Set problem :: Please pick out every row below that contains the word "height" and copy each one in full.

Material for the task ::
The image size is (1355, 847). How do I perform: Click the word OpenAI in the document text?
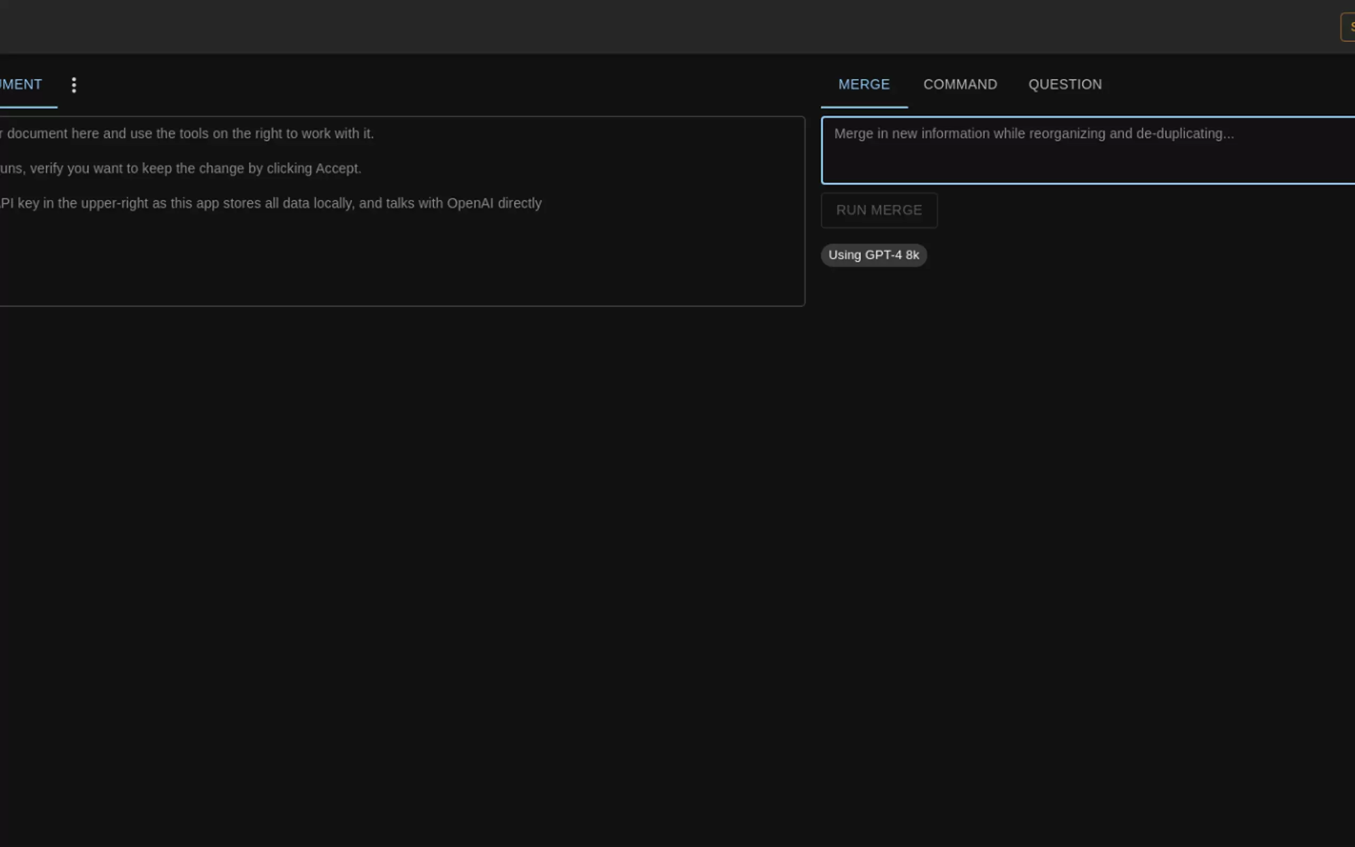tap(469, 203)
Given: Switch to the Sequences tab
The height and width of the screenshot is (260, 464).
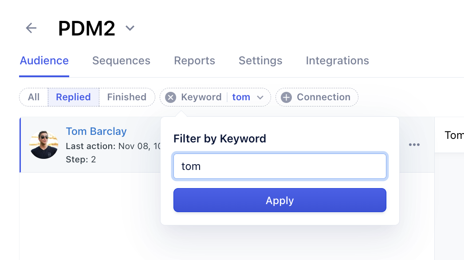Looking at the screenshot, I should (x=121, y=60).
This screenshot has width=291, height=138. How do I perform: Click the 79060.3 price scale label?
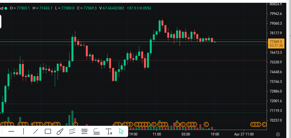[275, 23]
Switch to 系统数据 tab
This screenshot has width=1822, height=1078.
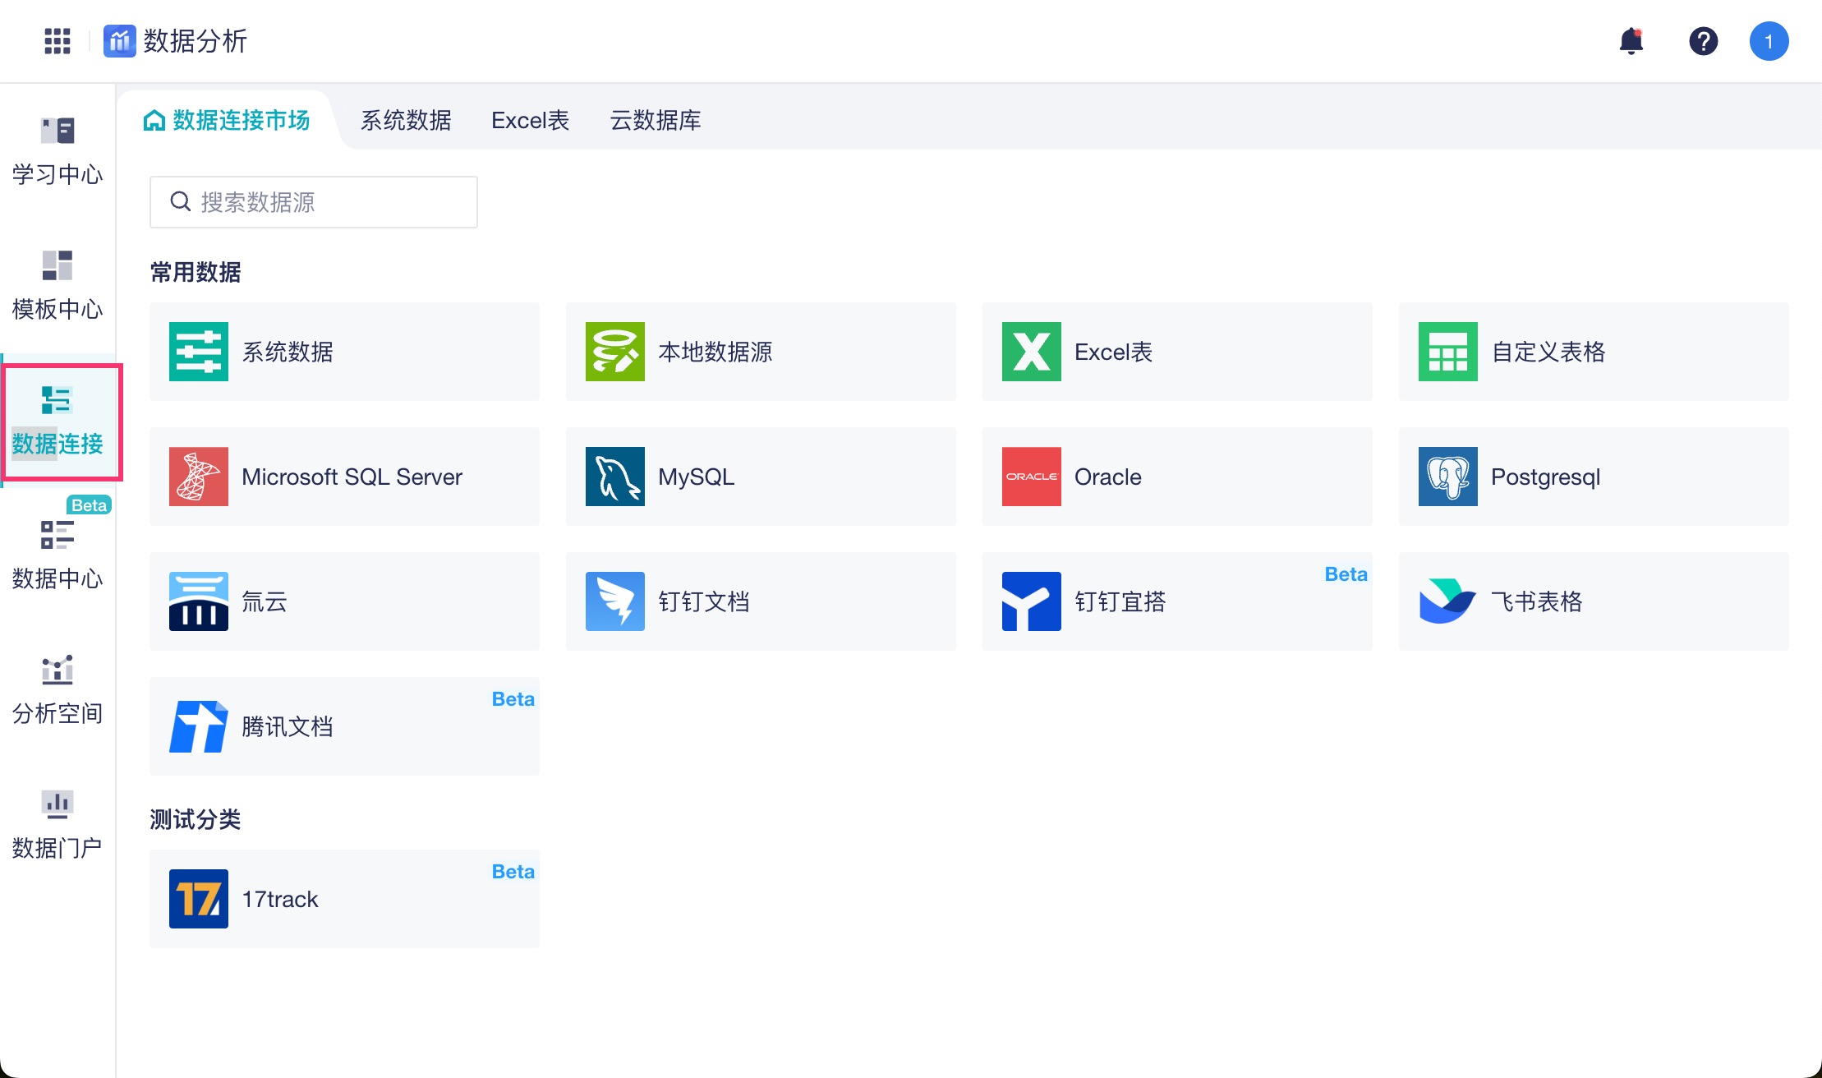[406, 121]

Solved exercise ::
The height and width of the screenshot is (260, 464).
This screenshot has width=291, height=138. How do I perform: Click the 79060.3 price scale label?
This screenshot has width=1822, height=1078.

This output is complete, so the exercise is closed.